Return each line of the records below in which the string "computer" turns up.

======== Task data

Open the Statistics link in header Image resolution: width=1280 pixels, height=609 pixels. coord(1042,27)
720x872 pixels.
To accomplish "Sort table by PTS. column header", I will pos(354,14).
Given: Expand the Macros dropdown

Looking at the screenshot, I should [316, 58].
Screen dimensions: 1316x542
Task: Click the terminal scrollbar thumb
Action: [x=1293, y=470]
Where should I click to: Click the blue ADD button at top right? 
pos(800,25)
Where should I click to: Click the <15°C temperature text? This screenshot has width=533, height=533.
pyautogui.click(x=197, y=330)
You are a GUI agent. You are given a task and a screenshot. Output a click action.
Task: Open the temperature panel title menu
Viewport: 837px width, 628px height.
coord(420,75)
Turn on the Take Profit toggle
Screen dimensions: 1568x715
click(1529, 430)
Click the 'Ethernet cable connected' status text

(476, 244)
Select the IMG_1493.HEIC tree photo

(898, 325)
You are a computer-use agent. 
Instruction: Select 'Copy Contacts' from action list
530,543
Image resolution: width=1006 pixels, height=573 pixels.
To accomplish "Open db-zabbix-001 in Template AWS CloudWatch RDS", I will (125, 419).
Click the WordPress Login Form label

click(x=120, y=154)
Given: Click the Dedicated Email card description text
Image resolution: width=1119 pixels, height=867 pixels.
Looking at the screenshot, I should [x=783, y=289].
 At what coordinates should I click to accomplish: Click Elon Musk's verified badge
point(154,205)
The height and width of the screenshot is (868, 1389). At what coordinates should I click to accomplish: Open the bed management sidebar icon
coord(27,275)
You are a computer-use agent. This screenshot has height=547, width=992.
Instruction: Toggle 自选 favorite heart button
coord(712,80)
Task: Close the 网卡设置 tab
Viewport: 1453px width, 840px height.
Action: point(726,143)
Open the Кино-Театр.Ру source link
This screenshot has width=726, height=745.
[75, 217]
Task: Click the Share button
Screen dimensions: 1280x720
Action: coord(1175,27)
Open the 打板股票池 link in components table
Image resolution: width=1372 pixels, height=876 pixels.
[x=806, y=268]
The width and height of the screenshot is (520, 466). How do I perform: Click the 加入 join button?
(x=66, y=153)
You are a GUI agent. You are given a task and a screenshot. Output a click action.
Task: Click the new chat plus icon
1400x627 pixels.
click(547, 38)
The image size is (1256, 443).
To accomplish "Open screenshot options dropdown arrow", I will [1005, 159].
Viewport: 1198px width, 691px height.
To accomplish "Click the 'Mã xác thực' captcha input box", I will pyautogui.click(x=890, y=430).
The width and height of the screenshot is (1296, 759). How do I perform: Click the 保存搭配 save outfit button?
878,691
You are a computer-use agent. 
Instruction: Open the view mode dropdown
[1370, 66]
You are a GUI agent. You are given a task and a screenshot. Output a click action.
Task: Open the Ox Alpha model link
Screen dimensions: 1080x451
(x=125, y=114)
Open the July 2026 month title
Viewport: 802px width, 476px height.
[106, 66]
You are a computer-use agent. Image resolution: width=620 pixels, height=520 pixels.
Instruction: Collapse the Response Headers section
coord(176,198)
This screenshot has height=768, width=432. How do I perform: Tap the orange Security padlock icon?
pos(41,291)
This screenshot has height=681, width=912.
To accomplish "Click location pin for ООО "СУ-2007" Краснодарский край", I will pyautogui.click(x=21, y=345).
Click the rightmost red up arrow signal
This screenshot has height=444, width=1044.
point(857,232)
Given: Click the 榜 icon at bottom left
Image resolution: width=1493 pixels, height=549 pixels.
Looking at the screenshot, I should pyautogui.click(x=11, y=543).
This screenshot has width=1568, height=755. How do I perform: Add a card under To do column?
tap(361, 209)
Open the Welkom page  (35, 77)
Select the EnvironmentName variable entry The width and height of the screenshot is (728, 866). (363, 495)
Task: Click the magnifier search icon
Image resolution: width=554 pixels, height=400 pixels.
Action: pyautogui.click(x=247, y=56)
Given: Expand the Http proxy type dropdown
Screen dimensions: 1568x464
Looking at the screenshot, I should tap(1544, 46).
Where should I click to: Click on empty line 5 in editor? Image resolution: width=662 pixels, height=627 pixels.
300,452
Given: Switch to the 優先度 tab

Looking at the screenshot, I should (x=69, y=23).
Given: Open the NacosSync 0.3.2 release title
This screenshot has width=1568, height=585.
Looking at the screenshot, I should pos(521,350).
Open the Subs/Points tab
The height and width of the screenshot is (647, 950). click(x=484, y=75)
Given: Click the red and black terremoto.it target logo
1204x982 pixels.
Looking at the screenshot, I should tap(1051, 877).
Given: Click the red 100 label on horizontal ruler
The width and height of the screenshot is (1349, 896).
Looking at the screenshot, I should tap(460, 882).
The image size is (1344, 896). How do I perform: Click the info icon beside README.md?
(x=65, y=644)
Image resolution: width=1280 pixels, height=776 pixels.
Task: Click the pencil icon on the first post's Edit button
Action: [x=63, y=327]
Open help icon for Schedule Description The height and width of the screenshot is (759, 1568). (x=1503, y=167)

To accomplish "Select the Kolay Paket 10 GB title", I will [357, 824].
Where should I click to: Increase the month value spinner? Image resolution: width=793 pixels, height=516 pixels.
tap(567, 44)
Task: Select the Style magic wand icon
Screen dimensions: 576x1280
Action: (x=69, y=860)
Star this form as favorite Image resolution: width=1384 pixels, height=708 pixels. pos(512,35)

================

*Your response*.
You are a computer-use agent. 
You are a computer-use agent. This screenshot has height=547, width=992.
You are a computer-use agent. 
You are a computer-use agent. Image resolution: width=620 pixels, height=520 pixels.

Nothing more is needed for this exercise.